• _THINGS TO DO_
A – List every language that the Opa-locka North article gives as a first language or mother tongue of residents.
B – Write out the stretch of the Opa-locka North article from "Historical population" through "High School is in the former CDP.", switching "Historical population" to "Population history".

• _EXCERPT TO READ_
____________________
Opa-locka North is a neighborhood in Miami Gardens, Florida, United States. It was formerly a census-designated place. The population was 6,224 at the 2000 census.

==Geography==
Opa-locka North is located at (25.921121, -80.262795).

According to the United States Census Bureau, the CDP has a total area of 5.9 km2. 5.6 km2 of it is land and 0.3 km2 of it (4.80%) is water.

==Demographics==

Opa-locka North CDP, Florida – Racial and ethnic composition Note: the US Census treats Hispanic/Latino as an ethnic category. This table excludes Latinos from the racial categories and assigns them to a separate category. Hispanics/Latinos may be of any race.
| Race / Ethnicity (NH = Non-Hispanic) | Pop 2000 | % 2000 |
|---|---|---|
| White alone (NH) | 343 | 5.51% |
| Black or African American alone (NH) | 4,568 | 73.39% |
| Native American or Alaska Native alone (NH) | 7 | 0.11% |
| Asian alone (NH) | 29 | 0.47% |
| Native Hawaiian or Pacific Islander alone (NH) | 2 | 0.03% |
| Other race alone (NH) | 10 | 0.16% |
| Mixed race or Multiracial (NH) | 76 | 1.22% |
| Hispanic or Latino (any race) | 1,189 | 19.10% |
| Total | 6,224 | 100.00% |

As of the census of 2000, there were 6,224 people, 1,502 households, and 1,264 families residing in the CDP. The population density was 1,107.4 /km2. There were 1,588 housing units at an average density of 282.5 /km2. The racial makeup of the CDP was 20.07% White (5.5% were Non-Hispanic White,) 74.98% African American, 0.16% Native American, 0.47% Asian, 0.03% Pacific Islander, 1.83% from other races, and 2.46% from two or more races. Hispanic or Latino of any race were 19.10% of the population.

There were 1,502 households, out of which 41.5% had children under the age of 18 living with them, 44.2% were married couples living together, 31.9% had a female householder with no husband present, and 15.8% were non-families. 11.5% of all households were made up of individuals, and 2.7% had someone living alone who was 65 years of age or older. The average household size was 3.58 and the average family size was 3.79.

In the CDP, the population was spread out, with 28.0% under the age of 18, 21.5% from 18 to 24, 25.4% from 25 to 44, 18.5% from 45 to 64, and 6.6% who were 65 years of age or older. The median age was 25 years. For every 100 females, there were 90.3 males. For every 100 females age 18 and over, there were 83.9 males.

The median income for a household in the CDP was $35,618, and the median income for a family was $32,283. Males had a median income of $25,777 versus $21,112 for females. The per capita income for the CDP was $10,780. About 17.2% of families and 19.9% of the population were below the poverty line, including 23.5% of those under age 18 and 19.1% of those age 65 or over.

As of 2000, before being annexed to Miami Gardens, English as a first language accounted for 75.24% of all residents, while Spanish was spoken by 21.04%, French Creole was at 3.27%, and Jamaican Creole as a mother tongue made up 0.44% of the population.

Historical population
| Census | Pop. | Note | %± |
| 1980 | 5,721 |  | — |
| 1990 | 6,568 |  | 14.8% |
| 2000 | 6,224 |  | −5.2% |
U.S. Decennial Census 1990 2000

==Education==
Miami-Dade County Public Schools operates area public schools. Golden Glades Elementary School is in the former CDP. Jann Mann Educational Center, an alternative middle and high school, is also in the former CDP.

Monsignor Edward Pace High School is in the former CDP.

Florida Memorial University (previously Florida Memorial College) is in the former CDP, as is the SEED Foundation Miami School, on the FMU campus. St. Thomas University is also in the former CDP.
____________________
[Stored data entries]
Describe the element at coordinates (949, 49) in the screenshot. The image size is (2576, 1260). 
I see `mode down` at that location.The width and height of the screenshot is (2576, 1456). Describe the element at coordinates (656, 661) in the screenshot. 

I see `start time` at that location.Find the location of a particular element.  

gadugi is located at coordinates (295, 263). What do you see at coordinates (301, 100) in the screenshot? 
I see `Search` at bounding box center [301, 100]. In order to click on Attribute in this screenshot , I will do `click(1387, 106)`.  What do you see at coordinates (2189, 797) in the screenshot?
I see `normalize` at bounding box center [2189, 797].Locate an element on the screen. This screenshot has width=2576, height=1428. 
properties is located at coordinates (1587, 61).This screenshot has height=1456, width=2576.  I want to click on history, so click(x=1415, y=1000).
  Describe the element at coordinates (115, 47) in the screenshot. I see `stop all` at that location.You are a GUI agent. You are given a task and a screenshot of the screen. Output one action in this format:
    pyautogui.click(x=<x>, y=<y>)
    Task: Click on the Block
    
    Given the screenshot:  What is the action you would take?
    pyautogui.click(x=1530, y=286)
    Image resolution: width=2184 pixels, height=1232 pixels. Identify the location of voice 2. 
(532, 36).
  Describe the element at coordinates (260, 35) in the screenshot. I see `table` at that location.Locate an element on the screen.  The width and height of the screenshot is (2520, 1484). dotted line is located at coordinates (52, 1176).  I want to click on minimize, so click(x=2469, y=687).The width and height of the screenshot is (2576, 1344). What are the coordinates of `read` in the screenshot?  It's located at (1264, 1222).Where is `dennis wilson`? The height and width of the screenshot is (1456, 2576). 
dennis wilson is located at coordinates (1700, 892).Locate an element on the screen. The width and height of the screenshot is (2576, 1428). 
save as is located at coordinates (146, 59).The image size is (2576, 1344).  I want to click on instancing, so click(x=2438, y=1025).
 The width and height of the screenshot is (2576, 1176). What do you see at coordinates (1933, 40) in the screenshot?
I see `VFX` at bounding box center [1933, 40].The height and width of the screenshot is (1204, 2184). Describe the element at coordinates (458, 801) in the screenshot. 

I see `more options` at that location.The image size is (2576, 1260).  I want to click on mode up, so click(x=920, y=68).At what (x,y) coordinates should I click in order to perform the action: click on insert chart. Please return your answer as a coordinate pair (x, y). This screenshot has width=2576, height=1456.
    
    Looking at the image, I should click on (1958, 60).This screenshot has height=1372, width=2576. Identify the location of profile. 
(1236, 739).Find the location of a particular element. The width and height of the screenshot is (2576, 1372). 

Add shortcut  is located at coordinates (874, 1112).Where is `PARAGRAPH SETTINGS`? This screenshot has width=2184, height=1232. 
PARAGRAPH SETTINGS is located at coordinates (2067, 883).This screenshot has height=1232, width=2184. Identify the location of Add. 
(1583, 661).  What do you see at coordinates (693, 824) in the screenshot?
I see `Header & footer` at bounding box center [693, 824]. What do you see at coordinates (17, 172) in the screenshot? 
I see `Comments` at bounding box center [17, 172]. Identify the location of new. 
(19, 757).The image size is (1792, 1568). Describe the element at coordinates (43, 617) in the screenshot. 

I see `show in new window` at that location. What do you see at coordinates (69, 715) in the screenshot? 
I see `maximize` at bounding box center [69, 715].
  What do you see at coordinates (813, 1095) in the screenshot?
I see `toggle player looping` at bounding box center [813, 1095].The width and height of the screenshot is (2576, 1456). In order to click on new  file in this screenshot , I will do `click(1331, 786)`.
____________________
• _OUTPUTS FOR THE TASKS_
A – English, Spanish, French Creole, Jamaican Creole

B –
Population history
| Census | Pop. | Note | %± |
| 1980 | 5,721 |  | — |
| 1990 | 6,568 |  | 14.8% |
| 2000 | 6,224 |  | −5.2% |
U.S. Decennial Census 1990 2000

==Education==
Miami-Dade County Public Schools operates area public schools. Golden Glades Elementary School is in the former CDP. Jann Mann Educational Center, an alternative middle and high school, is also in the former CDP.

Monsignor Edward Pace High School is in the former CDP.